Is that my fault? Hell, no. It’s just the child in me! Blame her!
The child is grumpy, mind you. She doesn’t like her reading/watching session to be interrupted. She says between spending time with you and a book; book wins, hands down. If you interrupt her when she’s lost in her virtual world, she’ll come after your blood. Swords in both hands and murder in her eyes, she’ll charge at you, bellowing her war-cry. What can I say but that she takes after me in her violent outbursts! There are no half-ways for her, my dearest laughing fellow.
Does that stop you, laughing fellow, from laughing at her? Nope!

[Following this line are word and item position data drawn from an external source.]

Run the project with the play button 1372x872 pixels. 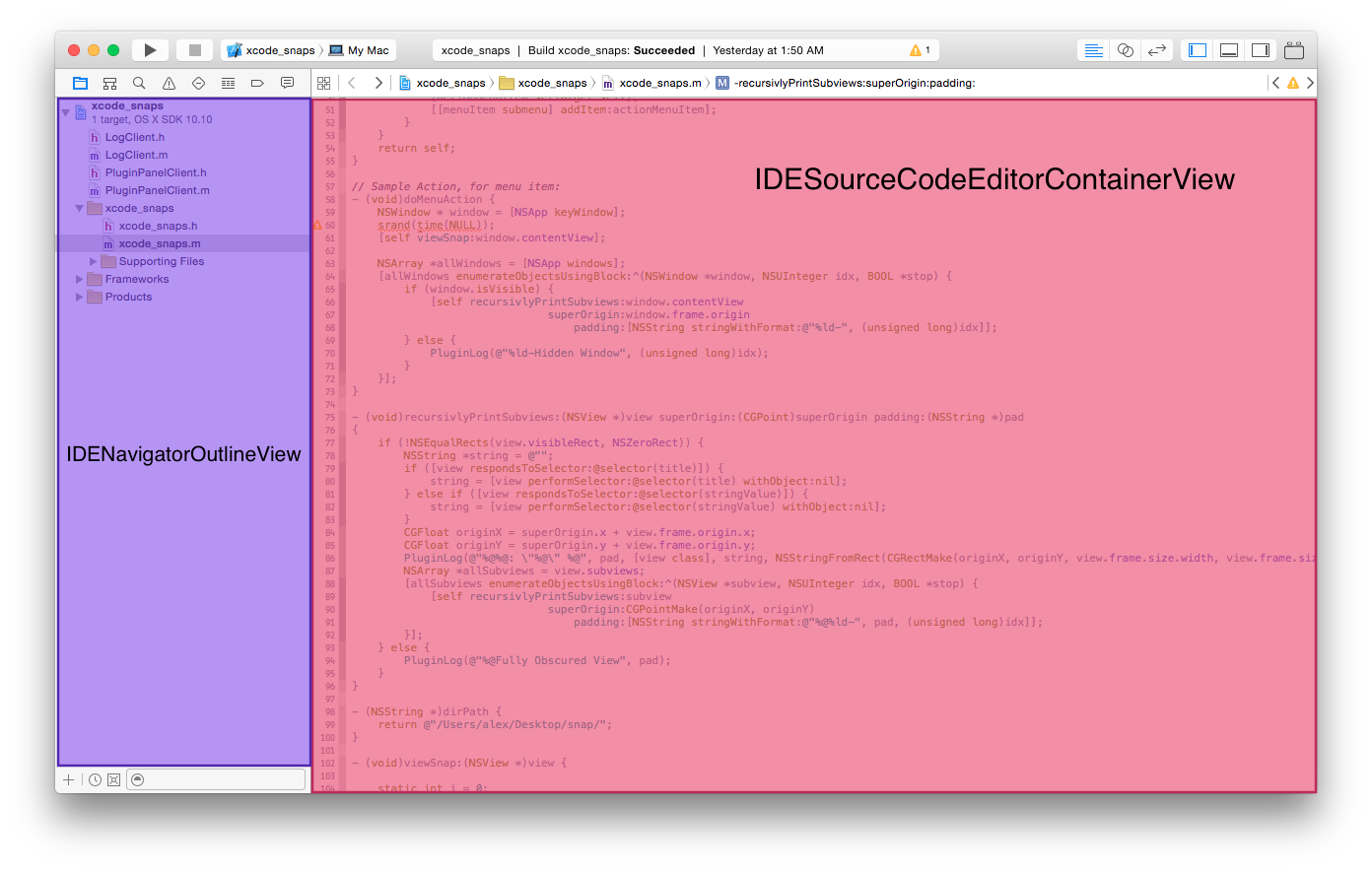pyautogui.click(x=151, y=49)
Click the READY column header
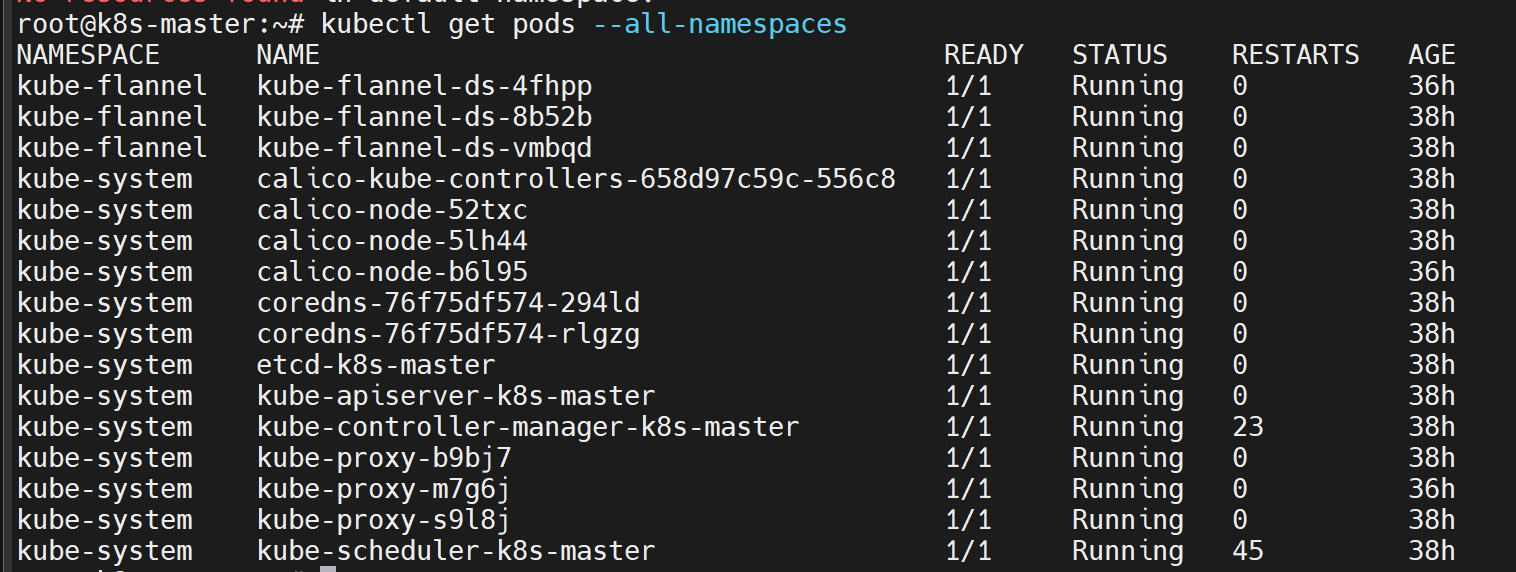 tap(984, 55)
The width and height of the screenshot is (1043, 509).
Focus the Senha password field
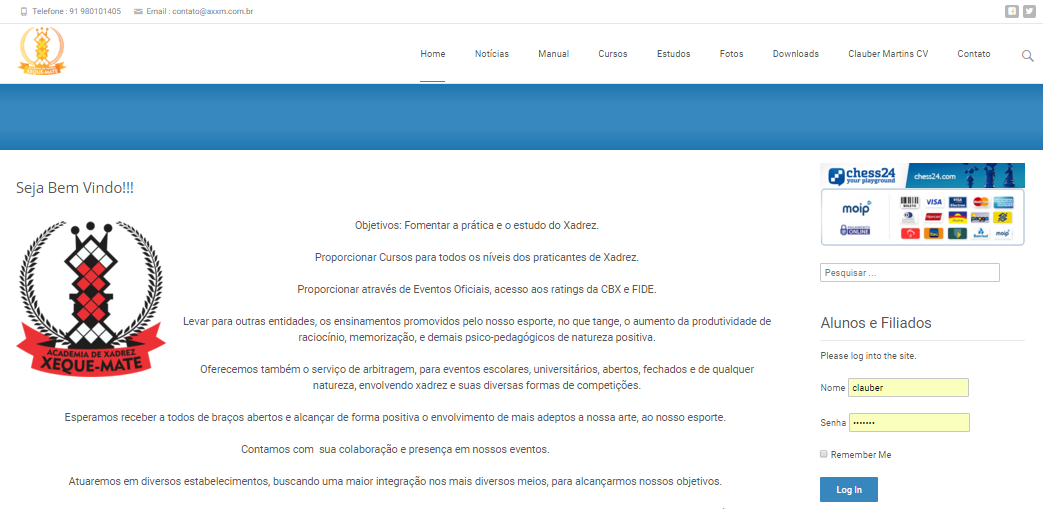(x=909, y=422)
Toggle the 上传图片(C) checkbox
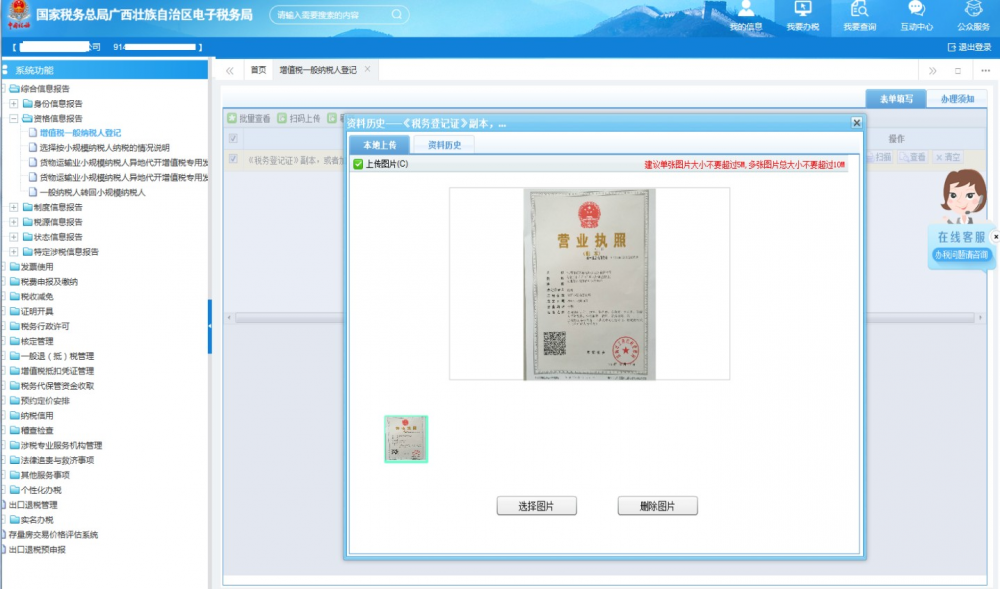Viewport: 1000px width, 589px height. 358,164
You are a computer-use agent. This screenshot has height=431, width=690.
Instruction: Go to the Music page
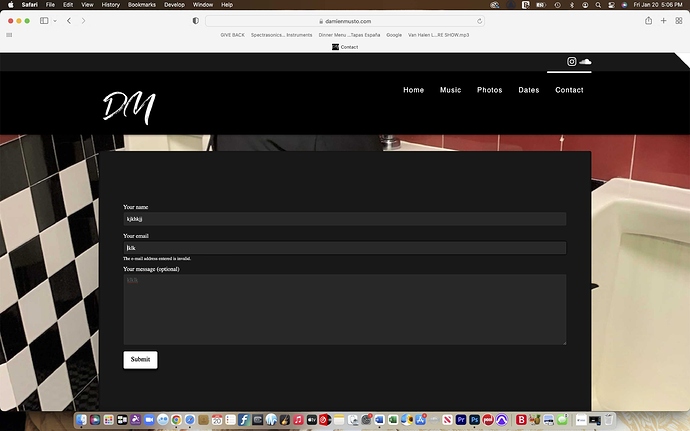click(x=451, y=90)
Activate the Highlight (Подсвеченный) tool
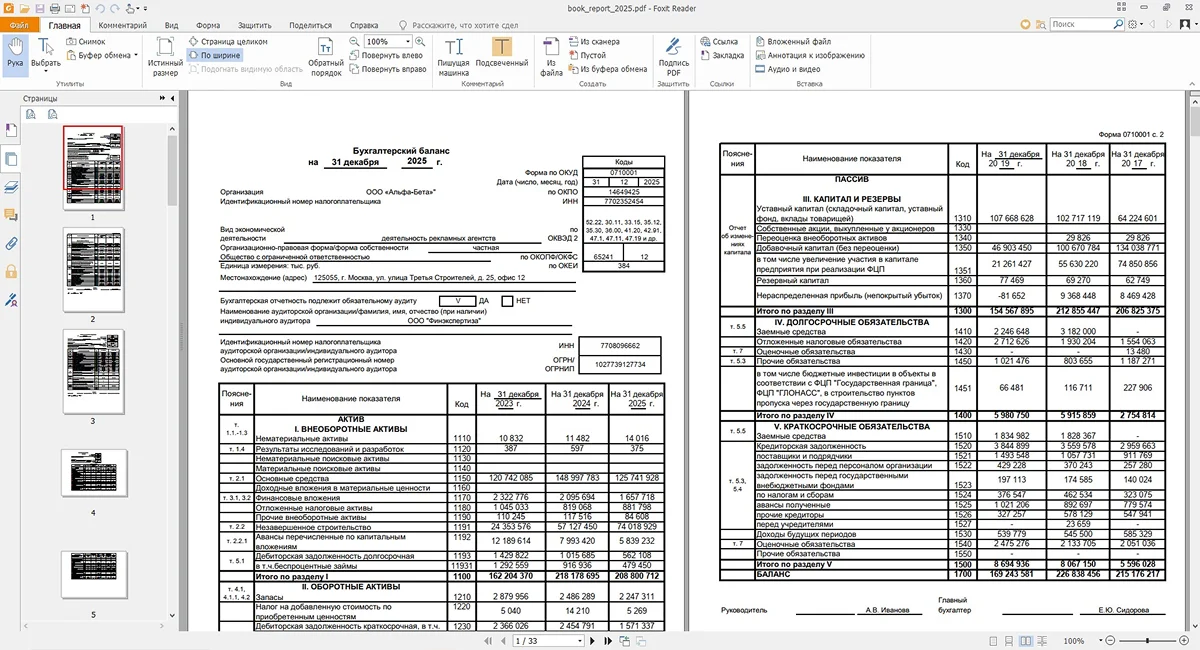Screen dimensions: 1200x650 click(501, 55)
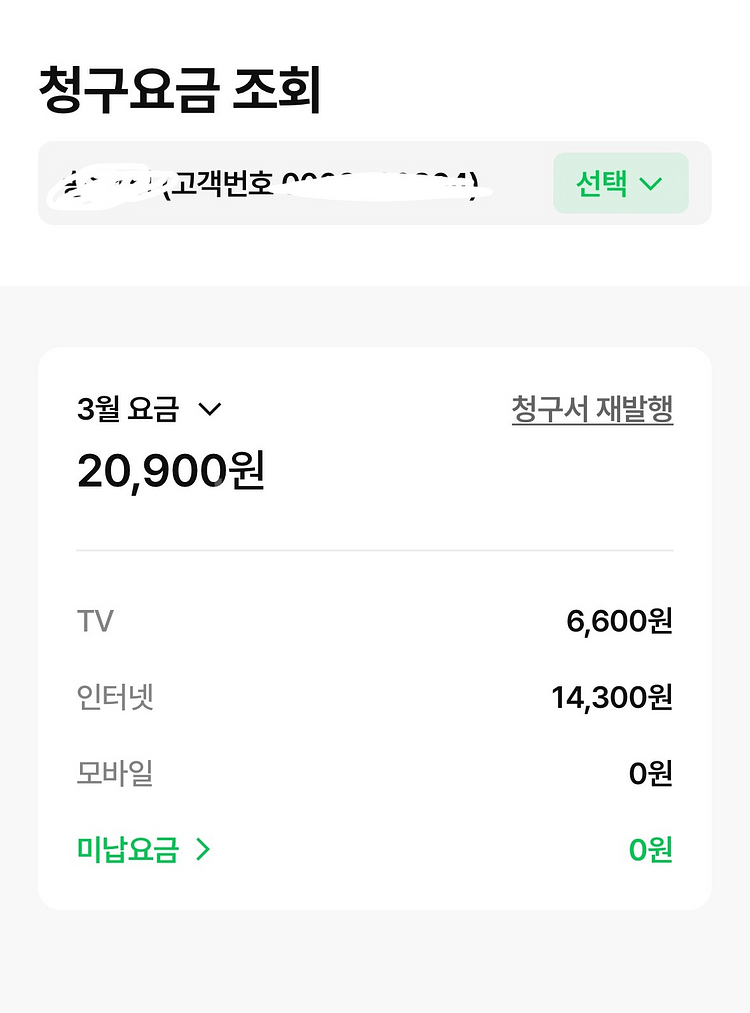The image size is (750, 1013).
Task: Expand the 3월 요금 month selector
Action: (148, 409)

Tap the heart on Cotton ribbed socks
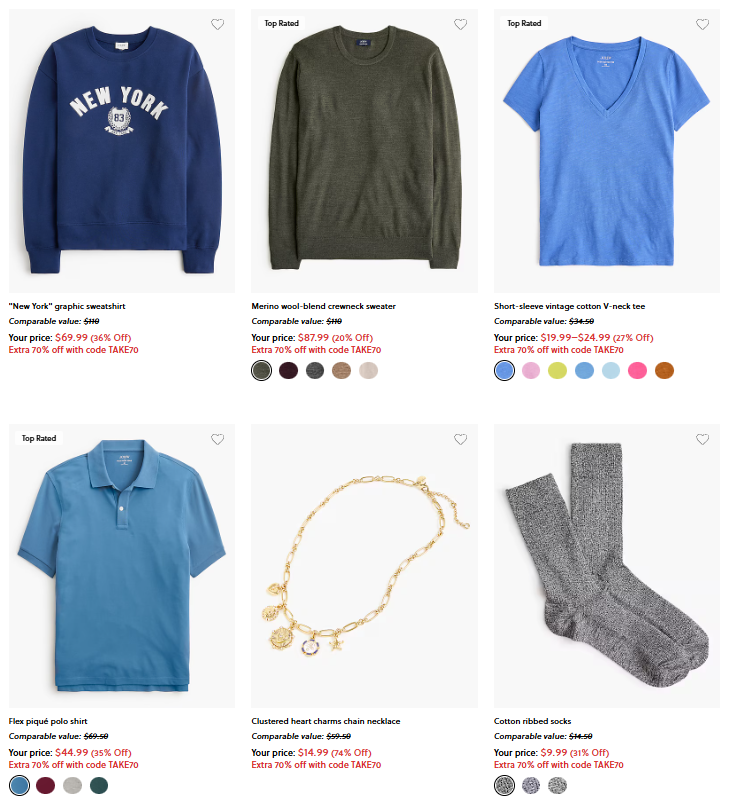[x=703, y=439]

She once made the grave error of watching a sad movie with you as a companion. Damn you, laughing fellow, for ruining the movie for her. Just when tears well up, and are on verge of falling down, you say something funny about something-not-so-funny done in the movie. How the hell do you expect her to not get distracted? Damn you, can’t you let her cry in peace! Would it cause you indigestion if you not offer your two cents, uncalled for as they are, when a character says something melodramatic and cheesy?
It’s not the words, dearest, that matter. It’s the feeling they convey. Don’t you know a sad movie is not her worth if she doesn’t make you cry? Are you going to be rude and lessen her worth? Think of the effort that goes behind the scene. If you can’t, at least let us, the faint hearted romantics, do so. It’s easy, you know, to not find the movie funny. All you’ve got to do is not watch/read. See, that isn’t hard, is it? Can’t help yourself, well, no worries. I have a solution to both our problems. Why don’t I let the child in me loose and wreck havoc with your brains with her incessant chatter. Mind, she can talk, on anything and everything. For as long as she deems fit, she can ramble. She can make you want to kill yourself! Try her!
Do you, really, want that to happen? Of course not! You are, all things said and done, a creature of rationale, and understand the significance of self preservation. If, in case, you continue laughing at what-ought-to-make-you-just-a-little-sad, I take it you aren’t a creature of rationale, rather a creature that thrives on imprudence.
Are you that creature, laughing fellow?
PS: No offence to the laughing fellow! Dare you take any, lest the child in me start crying! Now, that wouldn’t be nice, would it? So we’re decided. No one takes offence.
PPS: Allow me, dearest laughing fellow, to damn you! Nothing personal!